* Goal 1 *
Using the essay on living lighter, please explain why the author started keeping a journal in 2011, in one to three sentences.
* Goal 2 *
Carry on the essay on living lighter, picking up right after its final sentence.
** START OF Supplied text **
I started keeping a journal in 2011 about a personal project I had undertaken towards simplifying aspects of my life. The impetus came after downsizing homes, having children, and realizing that things I had accumulated began to require more space, maintenance, and attention than I was willing to give. Possessing things began to cost more than the enjoyment they provided in return.

I, with my taste for electronics, hand-crafted goods, and toys, have not always found it easy to let go of things. Going down this path has been a challenge, and writing about it has helped me overcome it.

I have read a good deal about the topic, from ideas about attachment and its relationship to suffering, to the more practical aspects of uncluttering and living a minimalist lifestyle. I began with the easy stuff first, beginning by giving up many of my possessions and changing my consumer behavior and lifestyle.

This is an ongoing series of essays I am writing for myself about aspirations to live lighter, from becoming a more conscientious and responsible consumer, to living a more pragmatic and simple lifestyle. I've found that writing about it has helped me reflect on how to apply the ideas to my work.

Michael Angeles
16 August, 2013. Fairfax, CA.


Beginning. Learning What Lightness Means to Me.

I've begun to feel an increased urgency to live a more meaningful life as I've gotten older. This is not uncommon. The urgency intensifies as each year brings one closer to death, statistically speaking. As a young adult, I thought the pursuit of meaning might be spiritual and would begin early in my life. It has come slowly. Starting a career, falling in love, and starting a family have been important events that have contributed to the palpable urgency I now feel.

There's a paragraph in an article on the blog, "The Cleanest Line," that explains what happens to people in terms of this type of maturity once they hit their 30s. I think this explains the shift I'm experiencing.
** END OF Supplied text **
** START OF Supplied records **
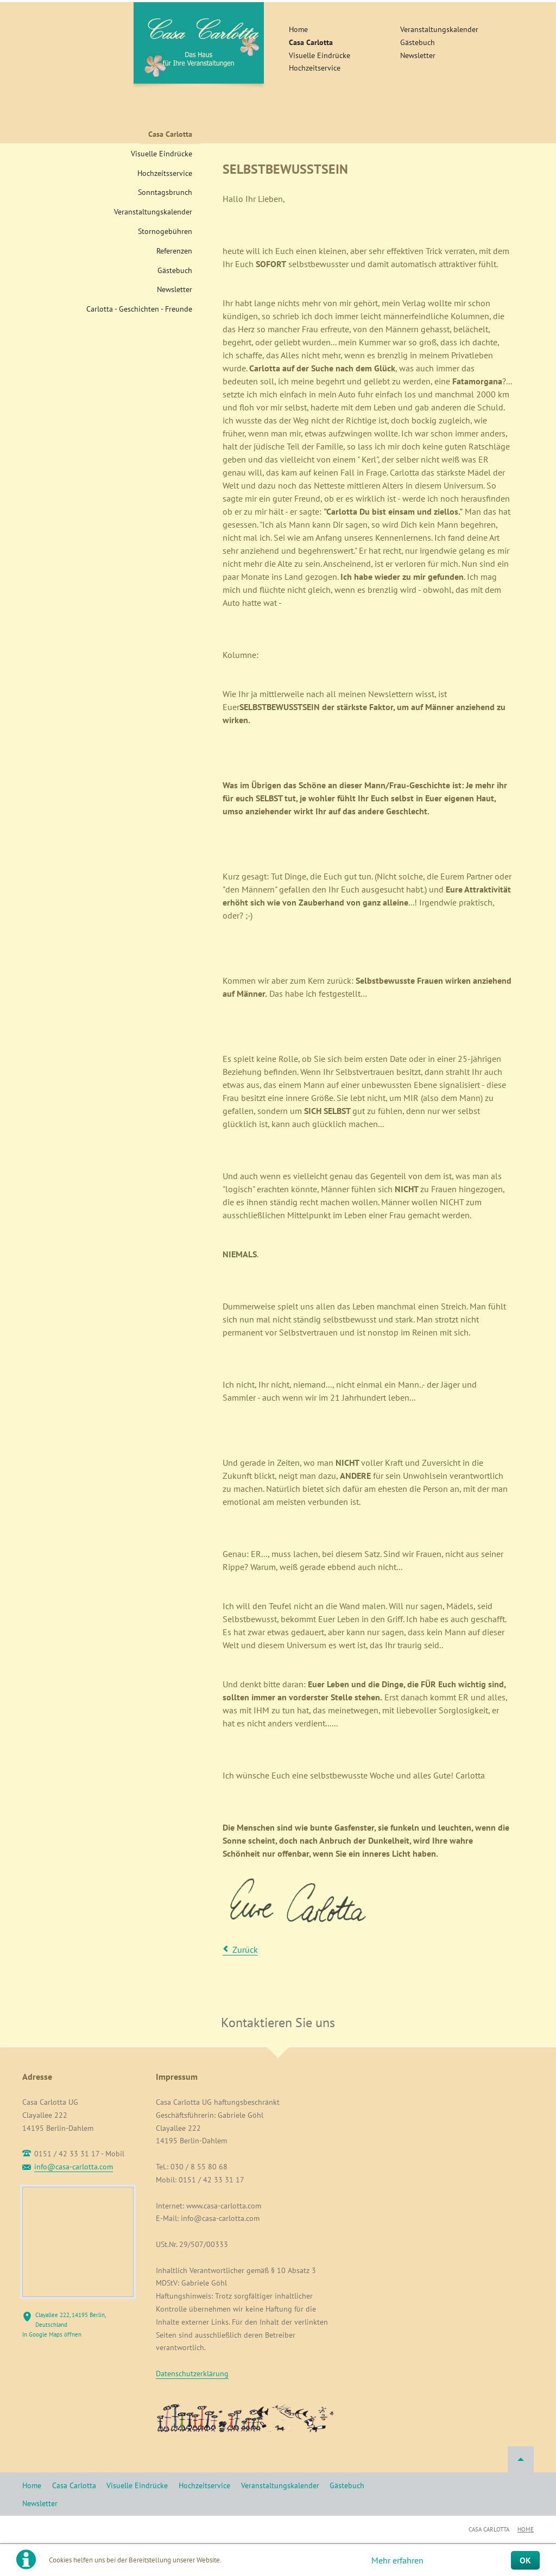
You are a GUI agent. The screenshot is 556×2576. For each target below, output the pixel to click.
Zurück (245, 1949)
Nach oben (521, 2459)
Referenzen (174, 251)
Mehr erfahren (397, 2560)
** END OF Supplied records **
* Exercise output 1 *
The author started the journal after downsizing homes, having children, and realizing that accumulated things required more space, maintenance, and attention than the author was willing to give. Possessing things had begun to cost more than the enjoyment they provided in return.

* Exercise output 2 *
[T]he frontal lobe of their brain completes its development, becomes fully attached to the brain, and in so doing, completes the process of ‘growing up.’ People start to look at the world with a perspective that’s no longer so ego driven, it becomes easier to see the beauty in things, and they open up to feelings like compassion and empathy in ways that are just plain beyond the ability of younger folks to understand.”

I'll buy that. Makes sense in terms of my experience anyway.

The urgency to find meaning feels more real now. I think it began with the handful of Buddhist books I chose to read in my 20's and 30's, who I chose to marry, and my part in living with someone who studies Buddhism. It has evolved into an approach to life that is based around living compassionately, largely informed by my wife who I consider the more enlightened partner to my pragmatist beliefs.

Recently my personal interests have included martial arts and the connection that awareness of body and mind provides. That link is the simplest path for someone as simple-minded as me to understand. For others this connection is similarly found in Yoga. It feels appropriate to have this parallel of learning something new in martial arts, because as I put on a white belt and gi, I feel free—free as old dude who is trying to learn and move slowly and purposefully.

As I'm being influenced by new ideas, my life is also now inching towards action in pursuing an enlightened attitude regarding my role as a consumer, and experimenting with minimalism in life. When I refer to minimalism, it's the ideological model for making life choices that interests me most, and not simply the aesthetic outcome of living a minimalist lifestyle. As I learn what my opinion is of these ideas for how to live, I also feel the influence on my ideas for how to design with the same intentions.

The welcome part of this confluence of ideas with the knowledge I've acquired in the first 20 or so years of my professional career is that I feel like I am starting over again. But this time, as I empty my cup, I feel equipped to actually begin working with intent.


More, More, MOAR!

Contentment consists not in adding more fuel, but in taking away some fire, not in multiplying wealth, but in subtracting from desires.
—Thomas Fuller

I've had enough

I'm not religious or particularly spiritual, but Thomas Fuller's sentiment on contentment is at once appealing as a goal to strive for and frustrating as something to actualize.

There's a phrase that you've probably heard if you watch American TV. "Go big or go home." I should stop watching so many home improvement shows, because those in particular reflect the American obsession with big homes and stuff. Go big is a common phrase barked on TV shows, suggesting that making or buying things bigger and having more can make anything better. It's one of those expressions that makes me cringe every time I hear it. What does having this attitude really do to benefit or harm us?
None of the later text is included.